*EXERCISE INSTRUCTIONS:*
In the records below, begin at the line containing "You are a GUI" and end at the line containing "This screenshot has height=465, width=868."; quote every line in that span exactly, including both boundary lines, and no others.

*DATASET CONTENT:*
+===+
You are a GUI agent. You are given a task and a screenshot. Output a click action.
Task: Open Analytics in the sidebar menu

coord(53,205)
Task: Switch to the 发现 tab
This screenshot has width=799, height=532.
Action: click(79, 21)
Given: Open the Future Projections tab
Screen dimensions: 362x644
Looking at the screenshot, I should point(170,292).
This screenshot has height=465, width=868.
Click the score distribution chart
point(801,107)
+===+
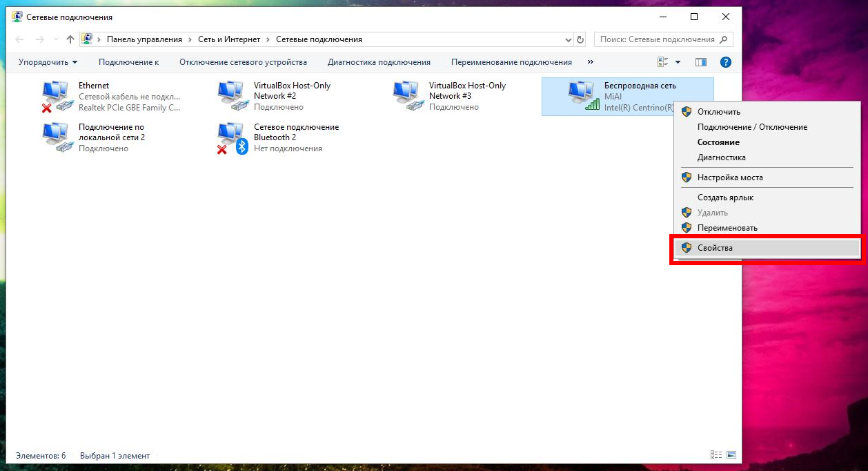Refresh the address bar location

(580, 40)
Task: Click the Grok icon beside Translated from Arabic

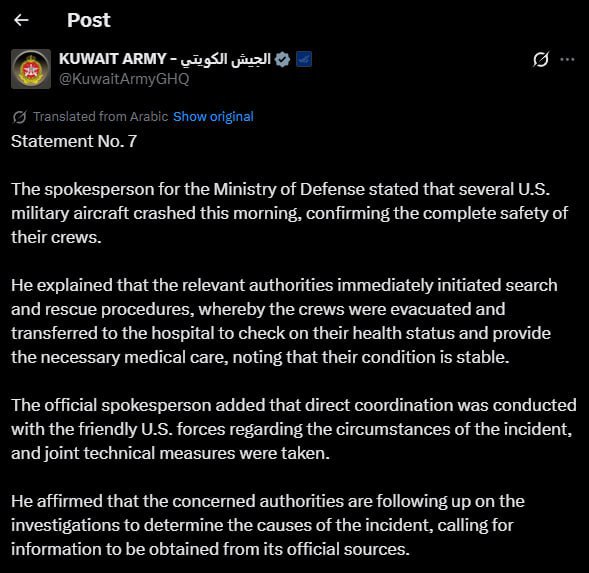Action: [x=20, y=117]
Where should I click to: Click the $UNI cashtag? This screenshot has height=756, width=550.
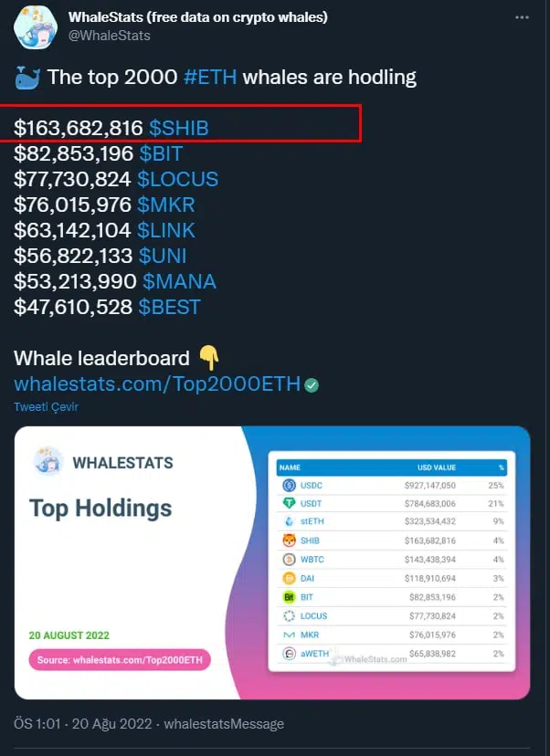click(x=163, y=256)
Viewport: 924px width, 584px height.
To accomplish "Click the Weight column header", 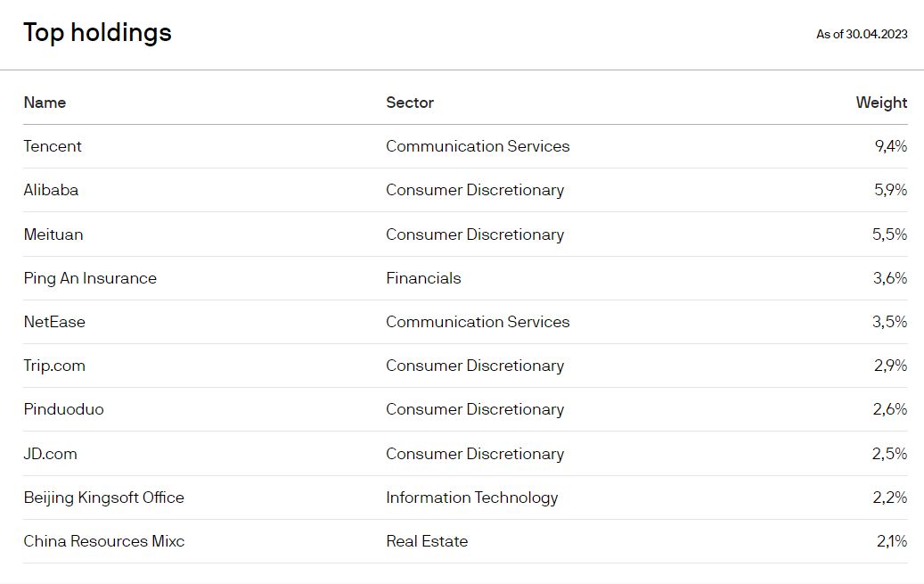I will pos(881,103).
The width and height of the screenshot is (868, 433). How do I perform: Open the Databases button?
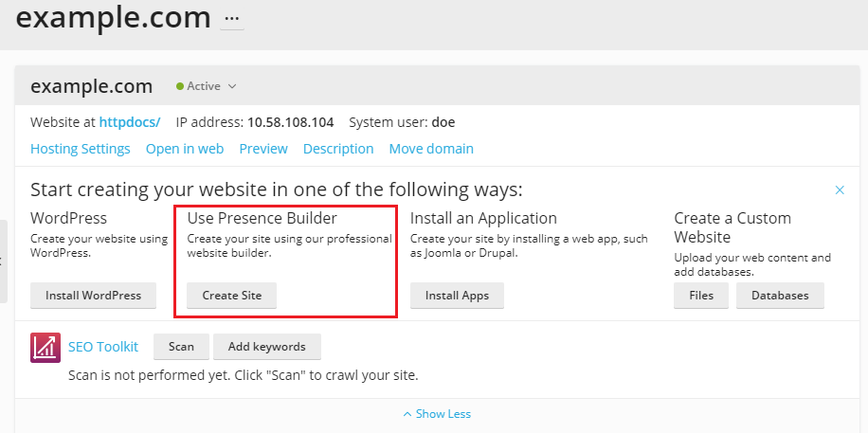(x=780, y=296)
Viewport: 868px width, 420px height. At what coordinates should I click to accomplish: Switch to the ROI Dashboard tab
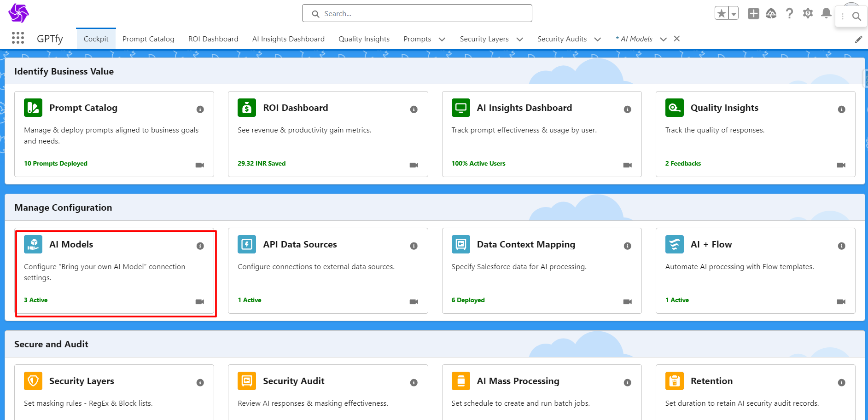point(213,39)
+===+
*SOLUTION TO THIS EXERCISE:*
You are a GUI agent. You are given a task and a screenshot. Output a click action.
Task: Open Analytics in the sidebar menu

coord(53,205)
Task: Switch to the 发现 tab
This screenshot has width=799, height=532.
Action: click(79, 21)
Given: Open the Future Projections tab
Screen dimensions: 362x644
Looking at the screenshot, I should point(170,292).
This screenshot has height=465, width=868.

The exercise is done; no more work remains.